** Opening Text segment block **

86. Mike Pinera – Goodnight My Love

Mike Pinera was the founding member of the band Blues Image, which has a $4 in 1970 called Ride Captain Ride. After that group split up, he joined Iron Butterfly, formed a trio called Ramatam, and became Alice Cooper’s guitarist in the early 80s. This single was released from the “sun” side of Mike’s second solo album, Forever, Mike Pinera, and will climb up to a #70 peak.

93. Tavares – Bad Times

The Brothers Tavares were having trouble following up their Saturday Night Fever version of More Than A Woman. Maybe it was the endorsement by Tony Manero. It wasn’t for their lack of good songs. This cinematic jam reflected our horrific economy at the turn of the decade, and maybe people didn’t want that constant reminder. Still, this would make it up to #47. Can you dig it?

January 17th, 1981 (ed note: I mixed up the first two weeks, so next week you’ll get the Jan 10th debuts)

** Closing Text segment block **
** Opening Information provided block **

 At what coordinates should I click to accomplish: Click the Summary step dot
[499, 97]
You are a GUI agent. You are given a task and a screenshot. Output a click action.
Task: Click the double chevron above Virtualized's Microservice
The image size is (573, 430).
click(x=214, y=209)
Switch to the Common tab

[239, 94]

** Closing Information provided block **
** Opening Information provided block **

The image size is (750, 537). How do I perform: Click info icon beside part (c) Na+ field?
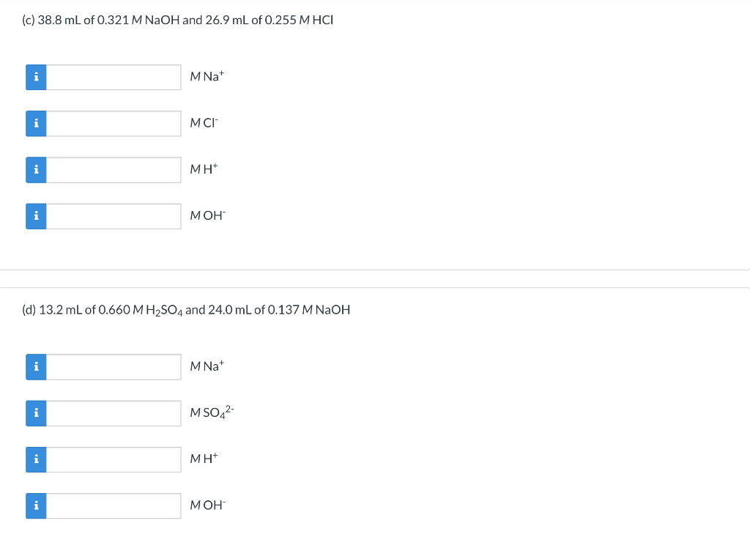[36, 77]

** Closing Information provided block **

# Exercise requirements
a) In the music chart text, which band did Mike Pinera help found?
b) Quote the music chart text between "93. Tavares – Bad" and "Jan 10th debuts)", inclusive.

# Your responses
a) Blues Image

b)
93. Tavares – Bad Times

The Brothers Tavares were having trouble following up their Saturday Night Fever version of More Than A Woman. Maybe it was the endorsement by Tony Manero. It wasn’t for their lack of good songs. This cinematic jam reflected our horrific economy at the turn of the decade, and maybe people didn’t want that constant reminder. Still, this would make it up to #47. Can you dig it?

January 17th, 1981 (ed note: I mixed up the first two weeks, so next week you’ll get the Jan 10th debuts)